Two and a half cups of tea later, I had created a pitiable piece highlighting the three real estate attorney positions that I have held since 1983. The most recent of those jobs was working for myself doing conveyancing work; another, for my family's real estate firm. As I finished, I wasn't sure whether to laugh or cry. My resume was a half page long. I handed a copy to my daughter, who was home for her usual Sunday visit (she was actually visiting our free washing machine and dryer). "Wow, Mom, you're really much better than you appear on paper," she sympathized. It dawned on me that at 25, her resume was more interesting than mine. "You really could elaborate on that Temple Sisterhood Presidency," she suggested, trying to be helpful.

"I need to make this better," I thought, which lead to a "Please help" plea to my husband. In a flash, he jumped over to his highly organized briefcase on the kitchen table and seemingly without effort pulled out a copy of his own resume, no less than four pages long (Pahleeze...). "Take a look at this," he said, "Maybe it will help." I proceeded to spill what remained of my of tea (accidently, of course) all over it.
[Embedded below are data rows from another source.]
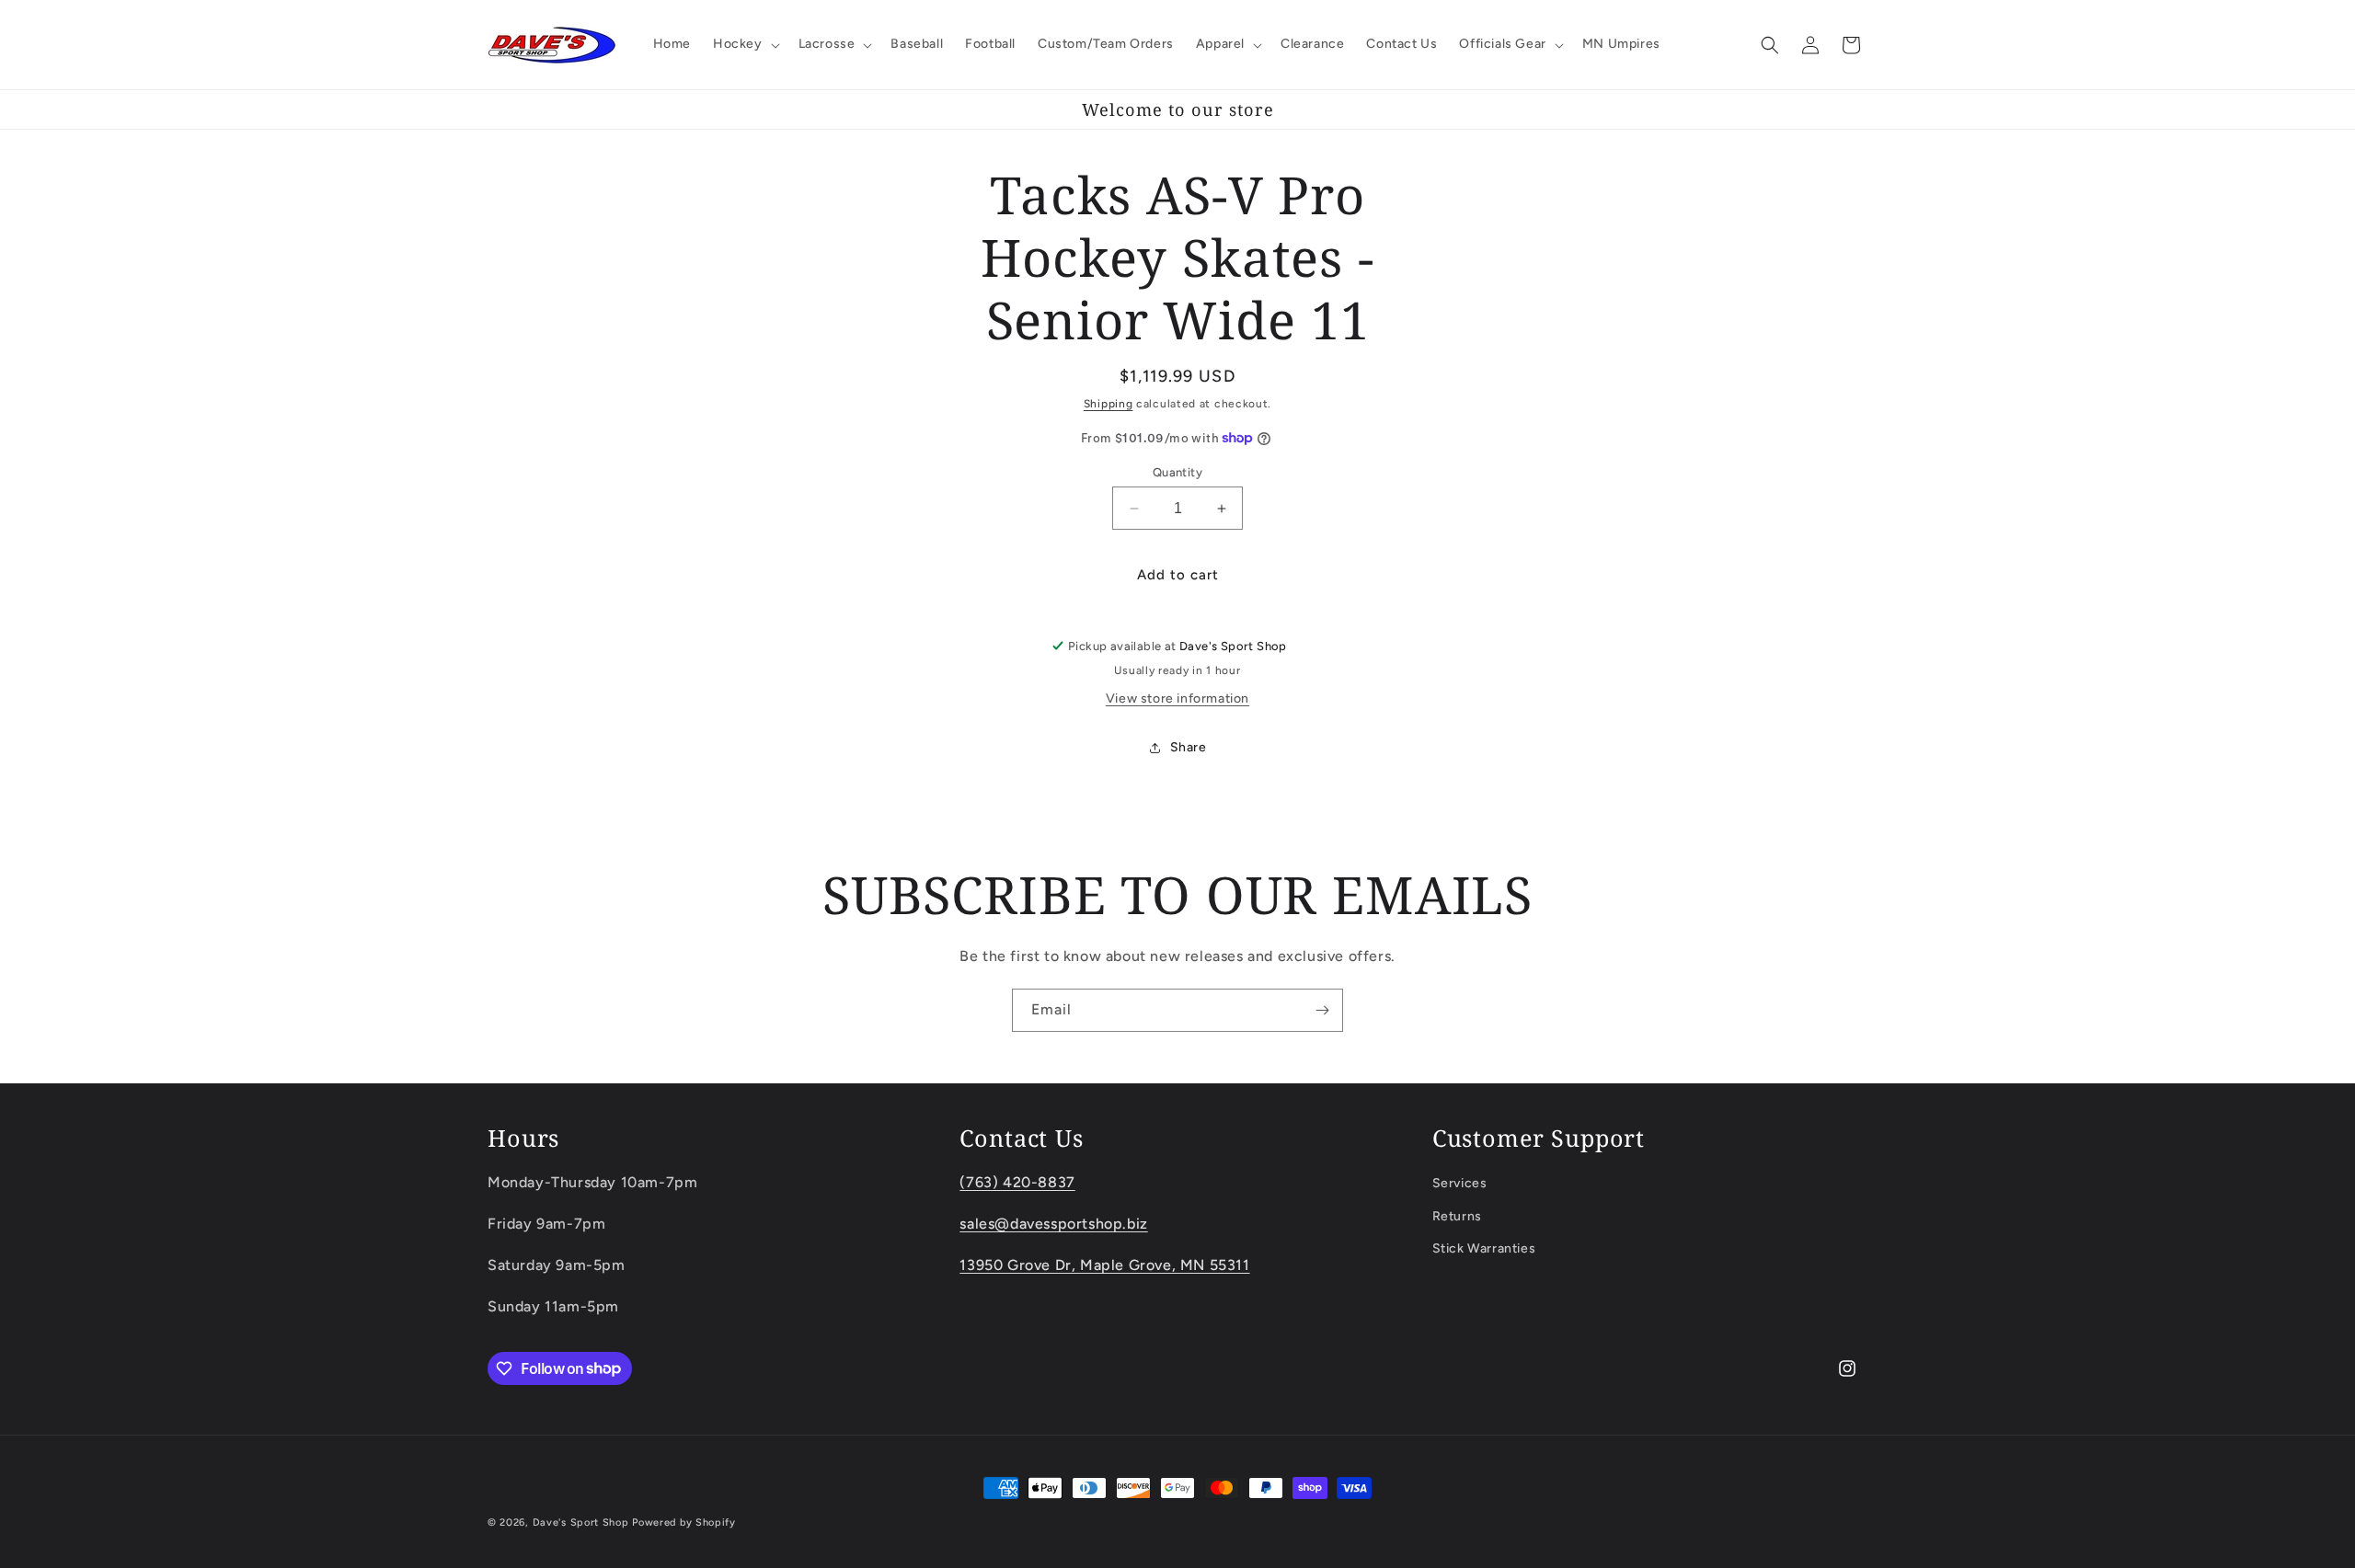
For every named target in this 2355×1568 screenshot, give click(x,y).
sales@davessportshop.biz (1053, 1223)
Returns (1457, 1216)
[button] (744, 44)
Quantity (1177, 472)
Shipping (1108, 403)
I took the wet mess up to my office to peruse his accomplishments. There was "extensive experience" and "market capitalization." There was an addendum page on "Leadership" and "Negotiations." I was so impressed by this man who is my partner: The very same man who took out the garbage, fixed toilets, opened the mail each evening while sipping his Johnny Walker Black. This was the very same man who often fell asleep on the couch next to me in the evening. He was also this amazing professional. "Wow," I thought as I read his resume, "This is really disturbing."

I was perturbed because Mike and I graduated from law school together. We passed the bar together, got our first jobs at big downtown law firms within days of each other. In our early professional years we literally walked the same path to work, from our condo in the North End, to a café for a coffee and a Glorious Morning muffin, then to work for about ten hours until we walked home together through narrow streets lined with Italian bakeries. Now he had four pages of accomplishments seemingly jumping off the paper. Me? Not so much. I wondered, "Could I have been he?" "Should I have been he?"

Being forced to face my professional accomplishments on paper, or lack thereof, was a jolt of reality. It truly never really bothered me that Mike and I took different paths; that I chose to work part-time and be the primary caretaker of our children. Until I faced that sad, half empty piece of paper, I never thought about the fact that it would be really hard to fill a section entitled "Professional Accomplishments" if I did not make that a priority in my life.

As I finished up my resume and shot the crumpled pages of Mike's damp resume in the circular file under my desk, I thought about a Woody Allen line that Mike has made his own: "I've worked really hard to work this hard." And he has. My path has taken me elsewhere, and my life has been filled with experiences that just don't fit that well on the stark white of the resume paper.

The list of professional accomplishments on my resume left out everything that was important to me -- the relationships I've nurtured, the friends made, the time spent raising children with purpose and integrity. I was not able to list "drove to Portsmouth, Rhode Island for son's three-hour track meet" or "visited Dad in nursing home" under Professional Accomplishments. Nor was I able to list "learned to read torah for son's bar mitzvah" or "drove downtown to bring daughter extra key when she locked herself out of apartment" or "spent two hours in the car just talking with teenage daughter" or "perfected mom's chicken soup," or the million other little things that have made my life meaningful.

And so: If my resume is short, that's ok by me. After all, resumes don't often list any of the really important things in life.